Reaction samples (18 µl) were added to 2 µl of 10× TBE buffer with 5 µl of a 5× loading buffer containing 50% sucrose and 0.025% bromphenol blue. These samples were stored frozen until just prior to gel loading. All lanes contained roughly 25,000 cpm/lane.

Electrophoresis occurred in 1× TBE buffer. After pre-running (15 min at 800 V) and rinsing excess urea from the wells, the gel was loaded. Gel electrophoresis was performed at 800-1000 V until the bromphenol blue band had migrated between 11 and 14 cm, depending on the polyacrylamide concentration. Polyphosphate bands were then visualized by PhosphorImager analysis (Molecular Dynamics).

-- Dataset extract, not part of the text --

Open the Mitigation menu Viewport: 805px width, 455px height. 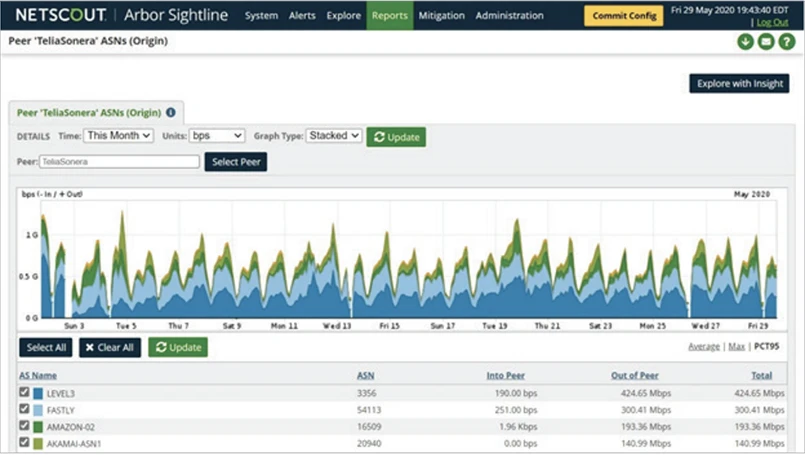point(441,16)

Polyphosphate size ladders were prepared by limited hydrolysis of polyphosphate at 95 °C, 5 min in either 10 mM HCl or 1 M NaOH. Individual bands were resolved up to roughly P₁₂₀. Hexametaphosphate, which forms under the limited hydrolysis conditions, migrates as a single band between P₁ and P₂.

Limited Proteolysis of PPX-- Limited proteolysis was carried out in 100 mM NH₄HCO₃ (pH 8.1) at 37 °C. The concentrations of trypsin or Staphylococcus aureus V8 protease (Glu-C) (Sigma) were between 0.5 and 5 µg/ml.

Cloning of N- and C-terminal Glu-C Domains-- Genes for the N- and C-terminal Glu-C proteolytic domains were generated using PCR and were cloned into pET-29b and 30a (Novagen) for separate overexpression. These domains split PPX on the C-terminal side of glutamate 305. Primers for the N-terminal domain of PPX were 5'-GTA GAG TCG CAT ATG CCA ATA CAC GAT AAA TCC CCT CG-3' and 5'-TGG CAA GAT CTA ACA TTT CAT ACA GTA CGC CTT CGC G-3'. The DNA generated using these primers was inserted NdeI to BglII into pET-29b to create pET-29bN. The C-terminal domain was amplified using 5'-GCT CAC GCC ATG GAA GGA CGT TTC CGT CAT CAG GAT GT-3' and 5'-GCT TTG TTA GCA GCC GGA TCT CAG T-3' and was inserted NcoI to HinDIII in pET-30a, creating pET-30aC. Plasmid pET-24x served as the PCR template. This pET-24x was created by inserting a PCR-produced ppx gene in pET-24a, PstI (5') to HindIII (3').

Domain Purification-- E. coli BLR(DE3) pET-30aC was cultured in 100 ml of LB with 30 µg/ml kanamycin. The culture was induced at A₆₀₀ of 0.55 and centrifuged 2 h later. The cells were resuspended in 4 ml of binding buffer (5 mM imidazole, 350 mM KCl, and 20 mM Tris-Cl (pH 7.9)). Cells were lysed as described for the purification of PPX. The lysate was centrifuged at 48,400 × g for 20 min, and the supernatant was loaded (at roughly 10 bed volumes/h) on a 2.5-ml Ni²⁺-charged column (Novagen). The column was washed with 25 ml of binding buffer and 15 ml of wash buffer (60 mM imidazole, 350 mM KCl, and 20 mM Tris-Cl (pH 7.9)), and the domain was eluted with 15 ml of elution buffer (1 M imidazole, 350 mM KCl, and 20 mM Tris-Cl (pH 7.9)). The purified domain was dialyzed into 50 mM Tris-Cl (pH 7.5) with 175 mM KCl and concentrated.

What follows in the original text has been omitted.